I also gotta get to looking at sound at some point, which Chili has also done and from what I have seen looks pretty awesome.

Anywhooo...

I've been working on and off on trying to clone Wolf3D, and started with making a map editor, which is still a loooong way from being useful, but it's progressing.

I have got a bunch of things working, most of which are bare bones and need fleshing out, but that is just kind of adding "content" not actual logic.

My latest work was getting settings loading from a config file. Currently this loads one setting, which is a list of list files. It then opens this list of list files (just one at the moment, textures) and loads those lists into their appropriate list in the settings object. It then can be used to somewhat dynamically fill the menu I have created.

The more that I add to it, the more it is hard to notice the work that has gone into it. I started with a blank Chili framework. There is mouse zooming and navigation, and multi-selection of blocks, deleting them, etc.

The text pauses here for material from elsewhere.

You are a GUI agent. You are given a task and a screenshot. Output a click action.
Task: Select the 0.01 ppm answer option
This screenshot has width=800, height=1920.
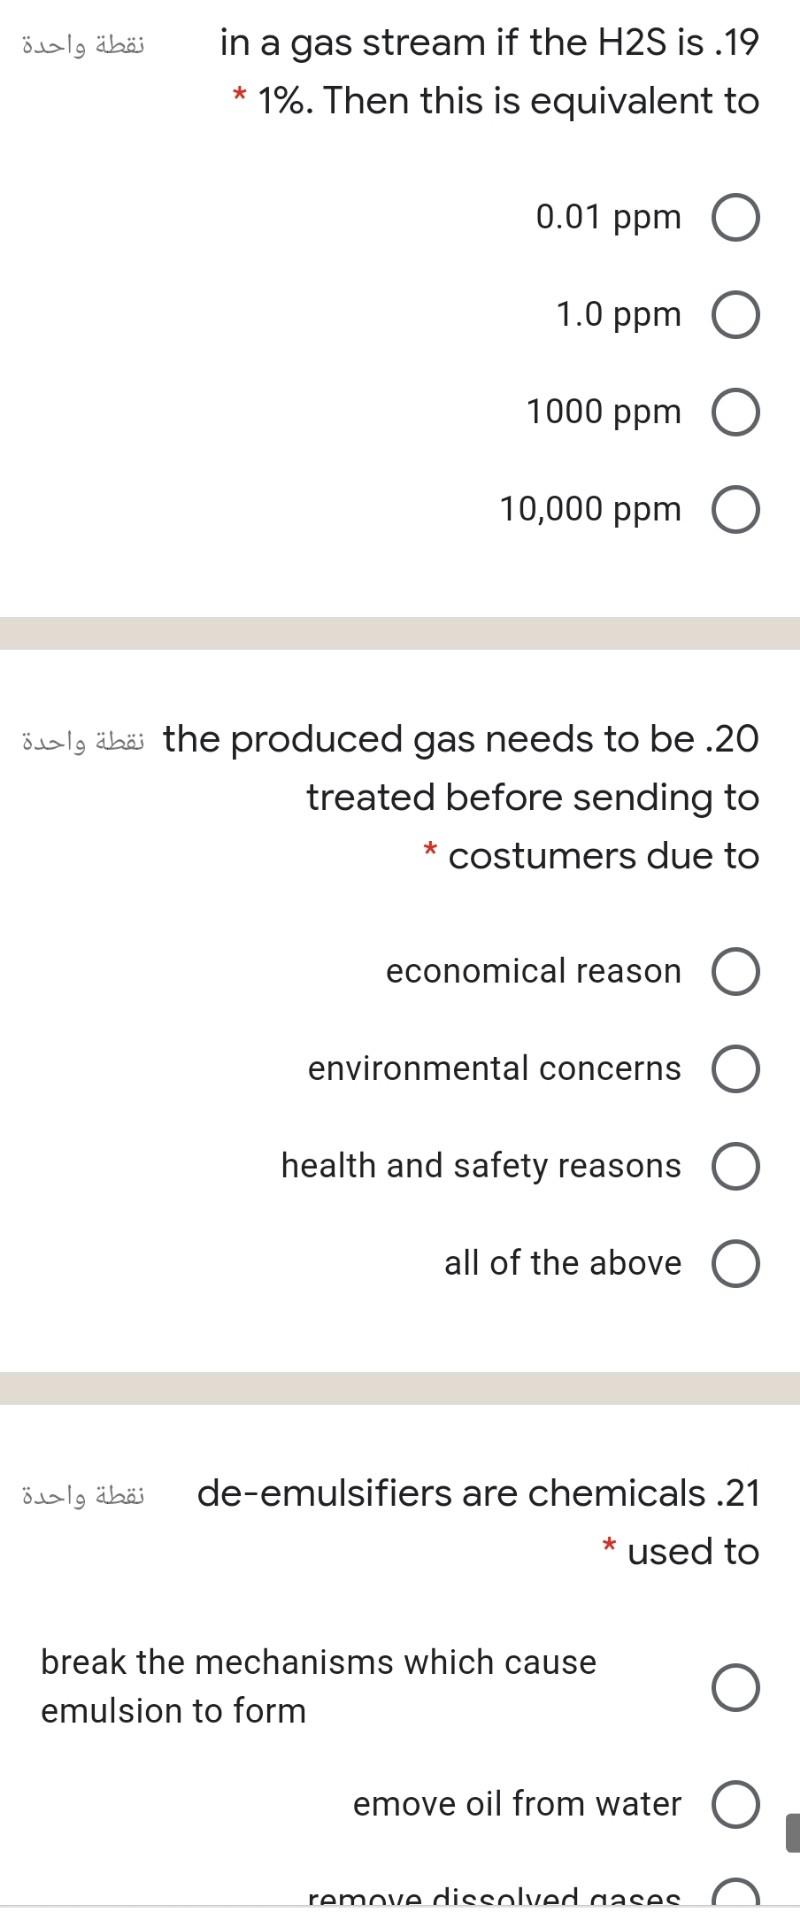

I made the closed areas highlight with the red fill so you know when an area is enclosed. I want to enhance this later so when the player start is added the closed fill colour is blue, to show closed playable area vs closed non-playable.

Once all the element (or a lot of them) are in play and have properties (something I am working on "next") I will work on "playing" the game from this map / top-down perspective. Movement and collision-detection on this view. Wolf3D is really a 2D game, much like DOOM and I also want to similarly recreate that style of rendering the 3D.

Anyways, I've attached a screenshot for your enjoyment.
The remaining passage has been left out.